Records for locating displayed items
______
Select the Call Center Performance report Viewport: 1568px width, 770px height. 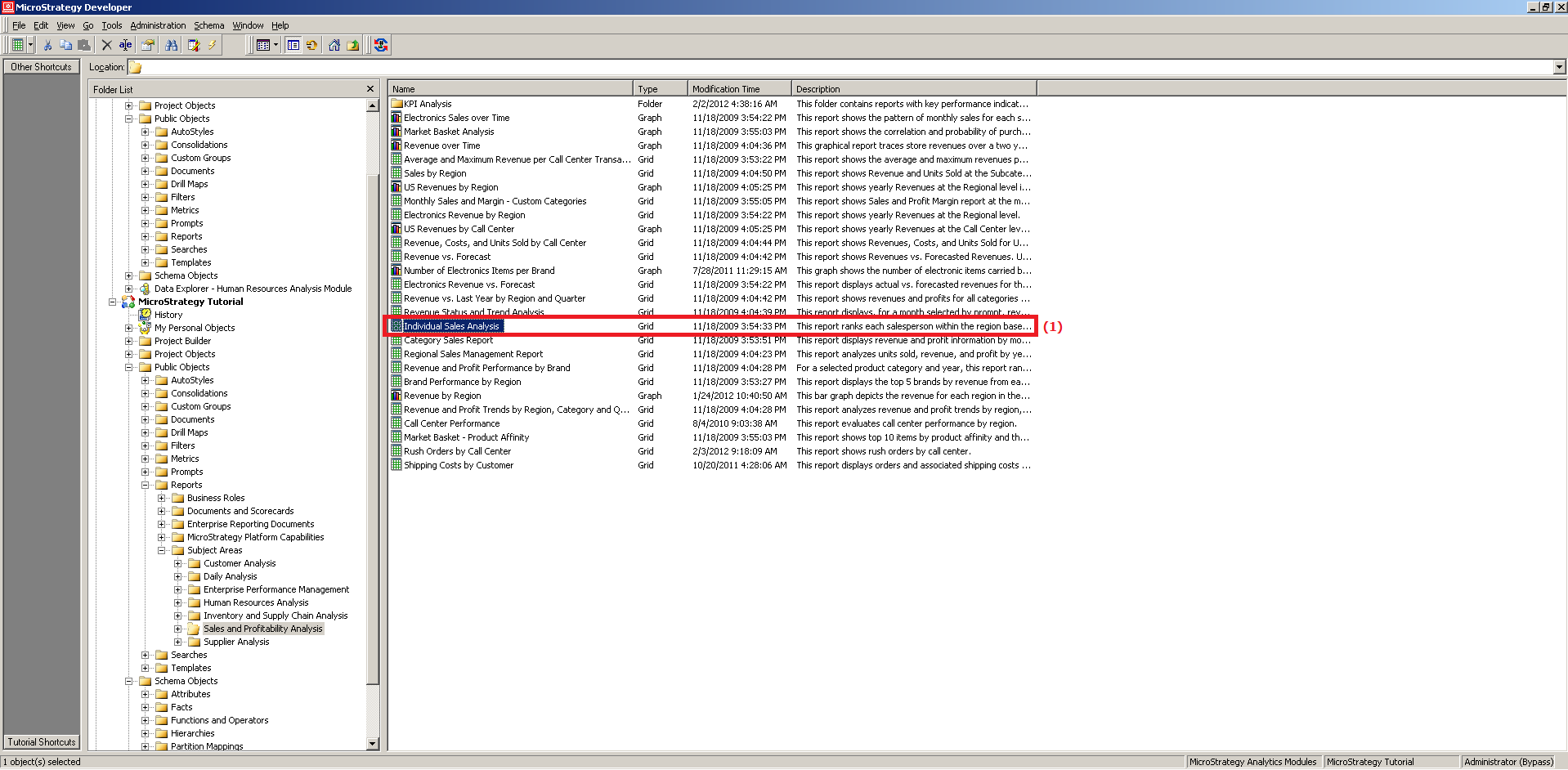coord(451,423)
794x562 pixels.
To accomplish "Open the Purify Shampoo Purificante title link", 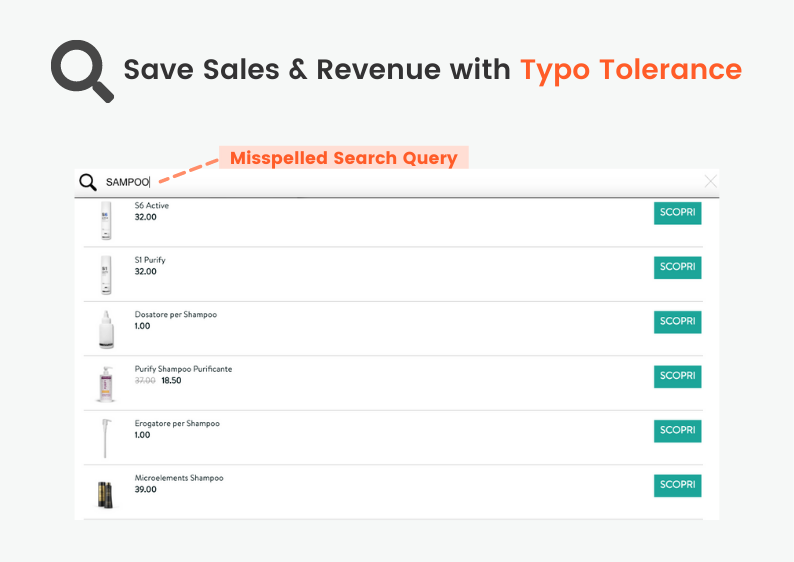I will 183,369.
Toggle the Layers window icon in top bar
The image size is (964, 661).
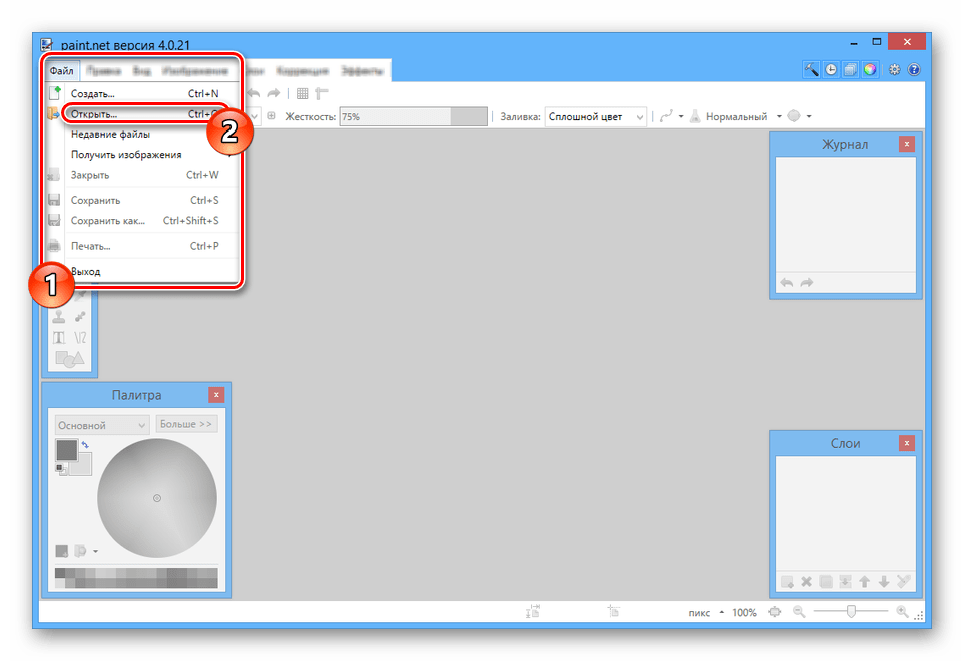(849, 70)
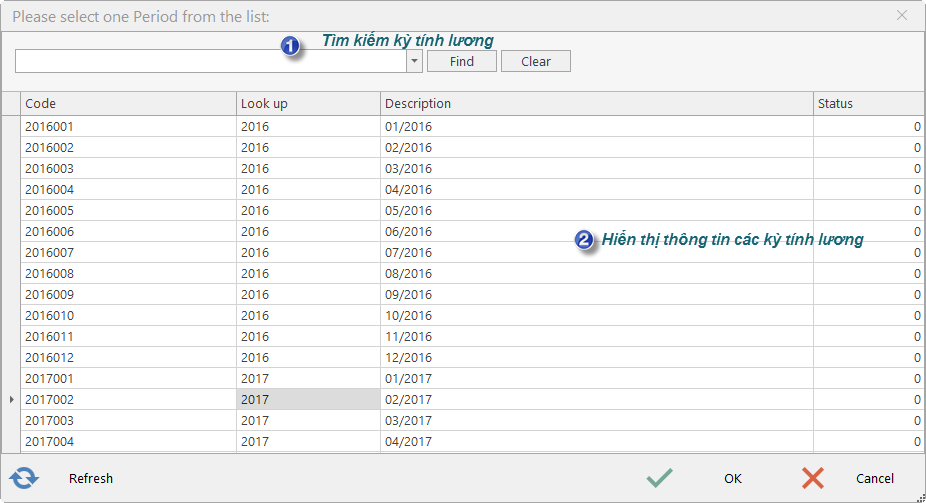Click the Cancel text button
The image size is (926, 503).
(875, 478)
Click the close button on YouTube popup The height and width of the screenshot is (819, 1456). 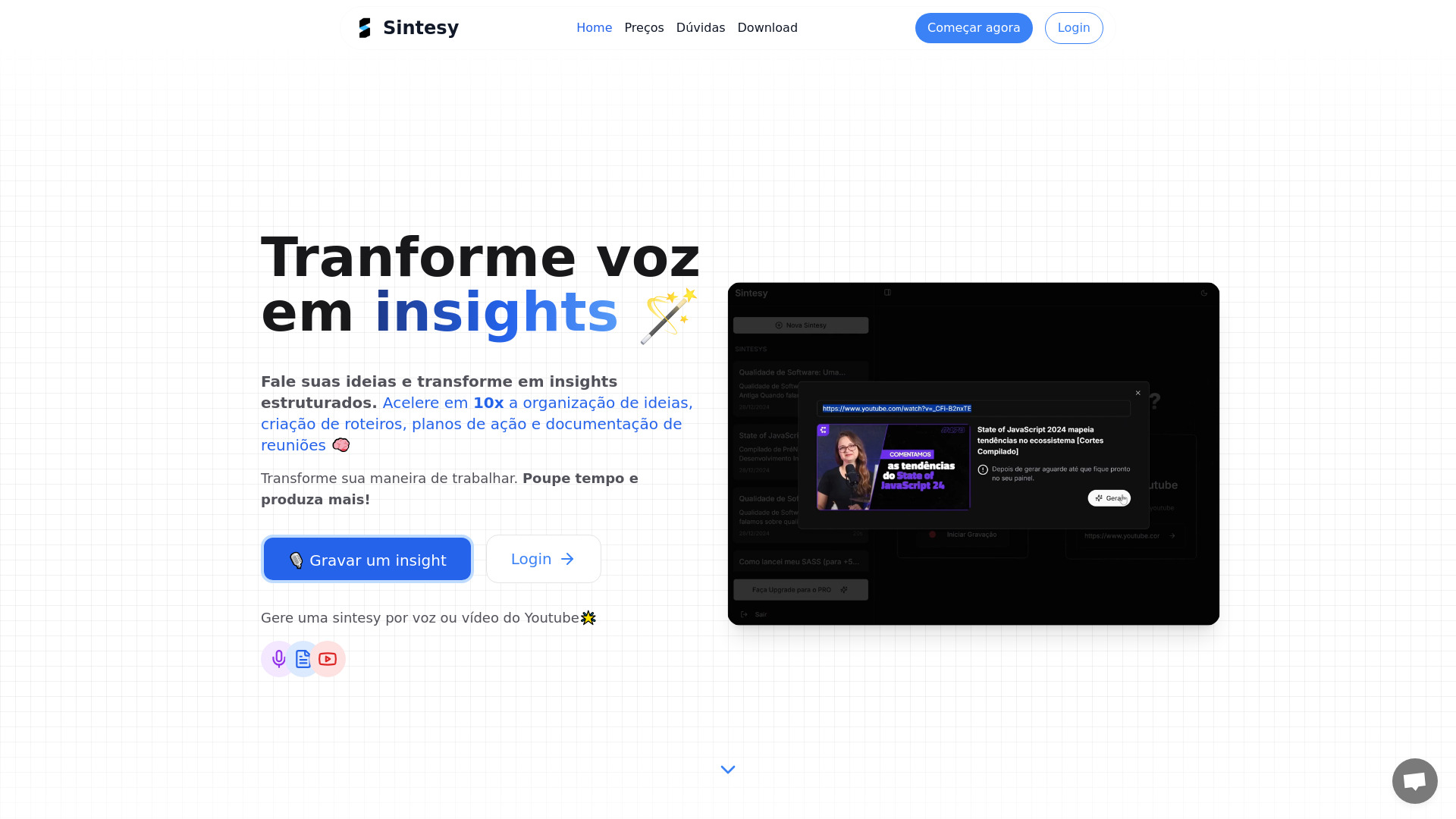coord(1138,392)
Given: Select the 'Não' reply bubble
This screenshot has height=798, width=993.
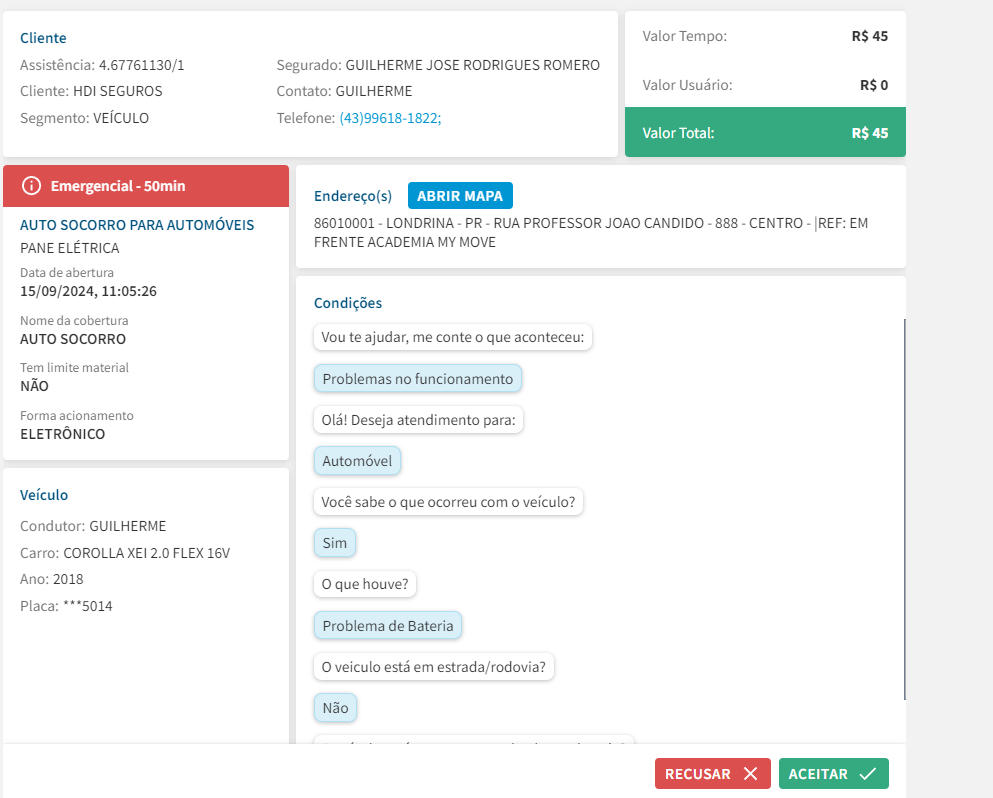Looking at the screenshot, I should click(x=335, y=708).
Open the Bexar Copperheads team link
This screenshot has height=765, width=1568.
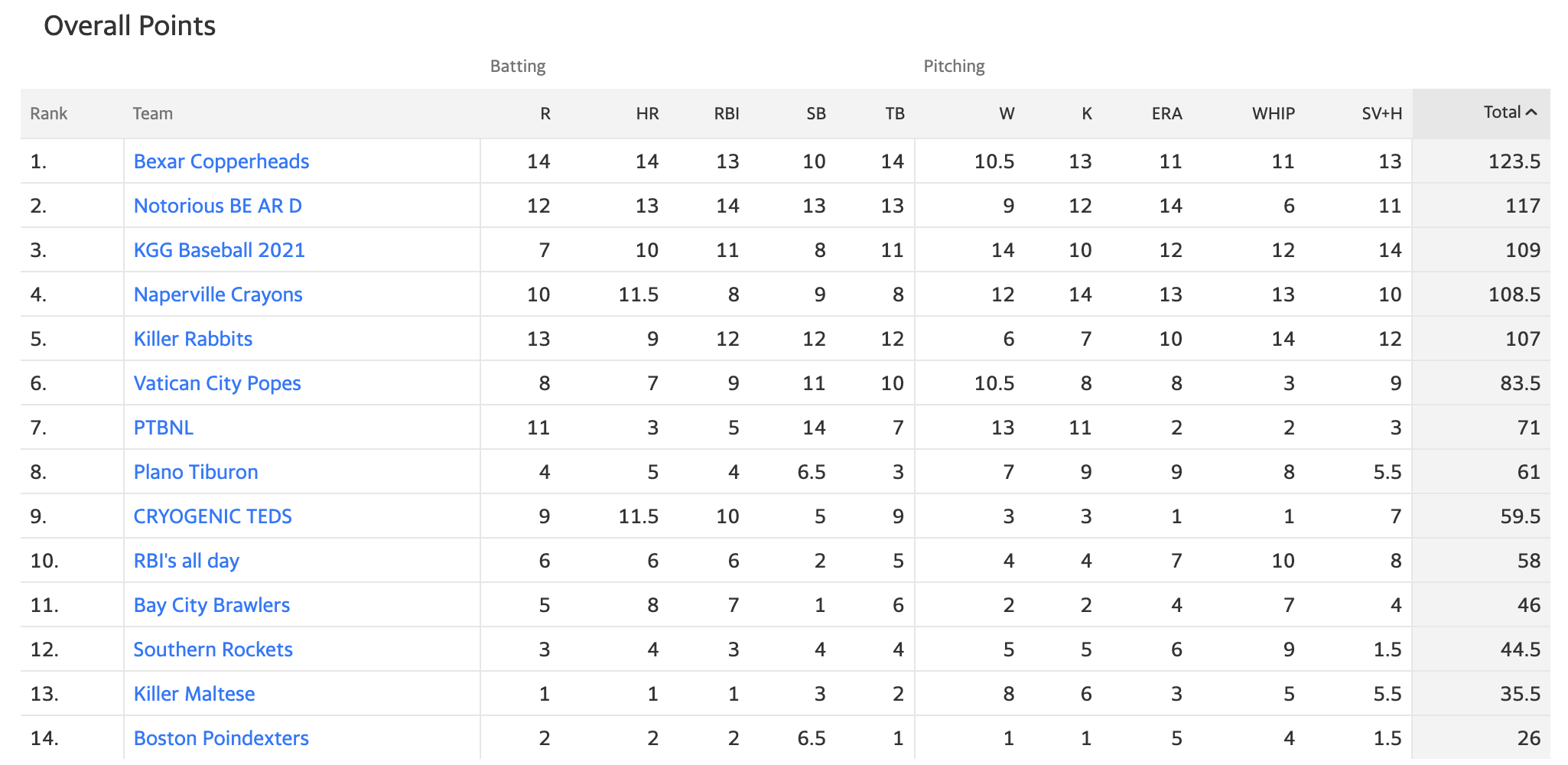[x=221, y=161]
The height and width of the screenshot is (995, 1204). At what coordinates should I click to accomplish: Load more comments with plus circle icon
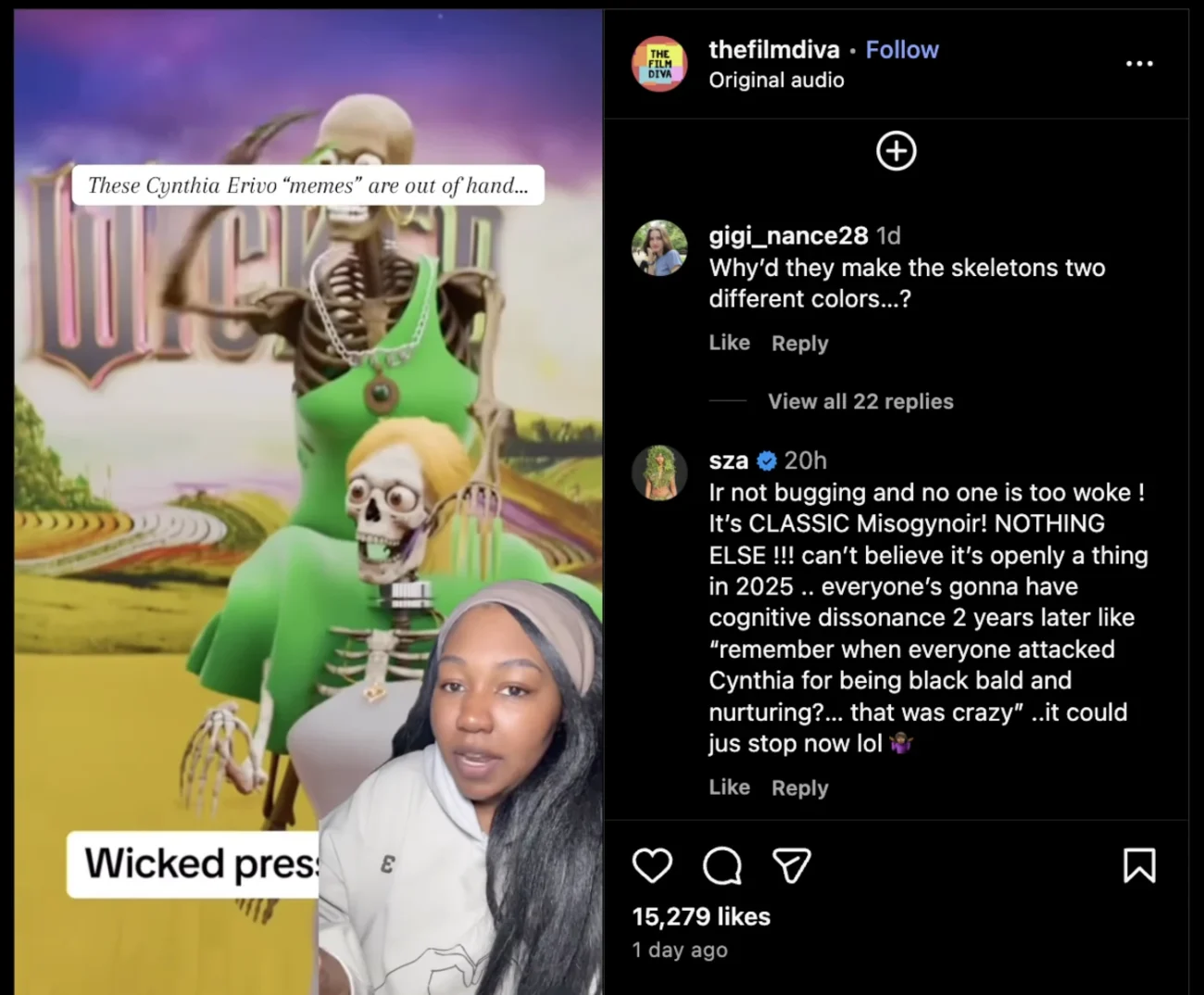coord(896,151)
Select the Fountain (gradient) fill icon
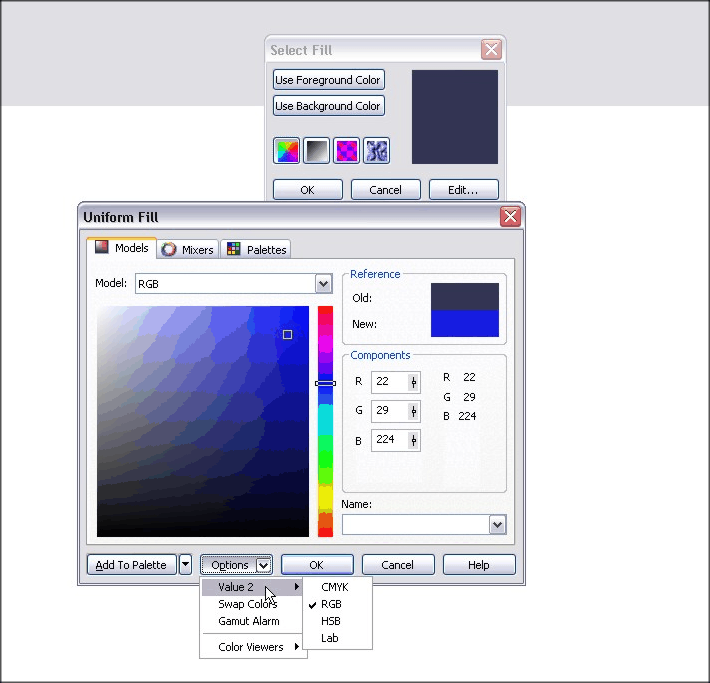This screenshot has width=710, height=683. pos(316,151)
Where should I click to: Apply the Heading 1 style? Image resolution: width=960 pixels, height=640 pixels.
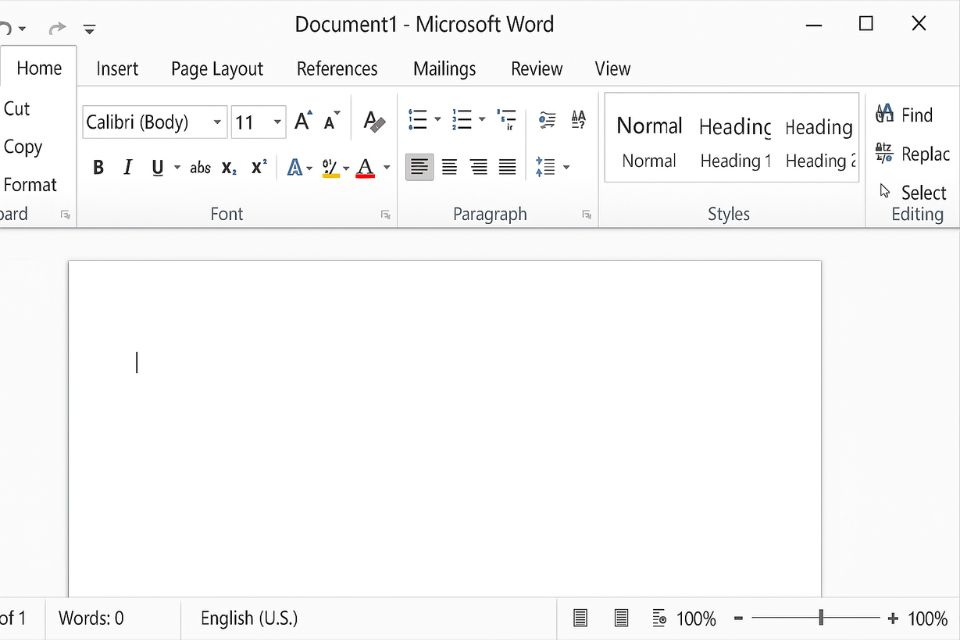(x=735, y=142)
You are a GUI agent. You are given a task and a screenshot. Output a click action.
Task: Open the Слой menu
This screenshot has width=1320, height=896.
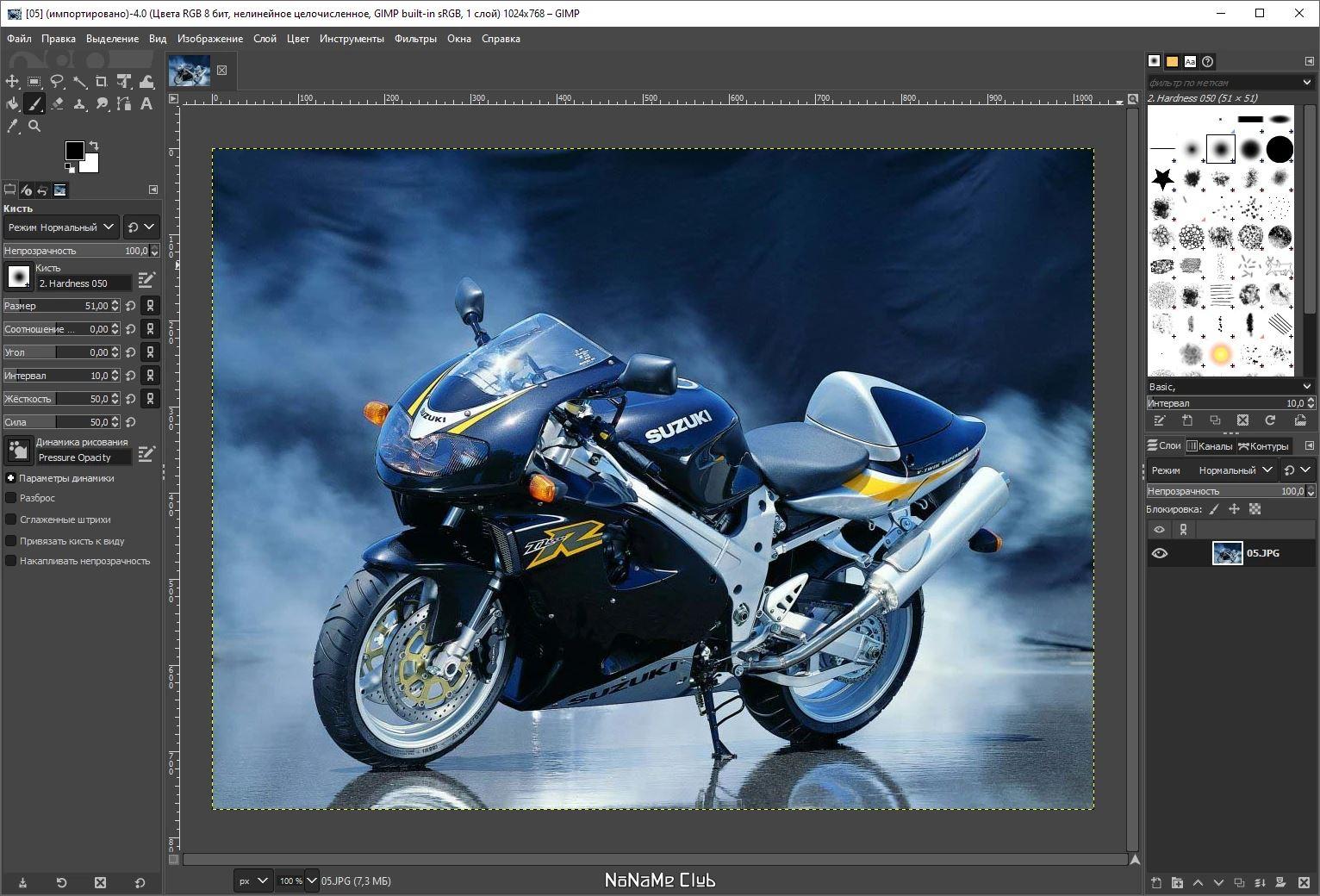265,39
______
* **REQUIRED TASK**
Copy the lines from the one containing "The height and width of the screenshot is (995, 1204)." through the end of the records, with both ends included. Omit the pictures from your copy.

* **EXPECTED OUTPUT**
The height and width of the screenshot is (995, 1204). At what coordinates should I click to accomplish: Load more comments with plus circle icon
coord(896,151)
Select the Fountain (gradient) fill icon
This screenshot has width=710, height=683. pos(316,151)
Where should I click to: Apply the Heading 1 style? Image resolution: width=960 pixels, height=640 pixels.
(x=735, y=142)
You are a GUI agent. You are given a task and a screenshot. Output a click action.
Task: Open the Слой menu
This screenshot has width=1320, height=896.
265,39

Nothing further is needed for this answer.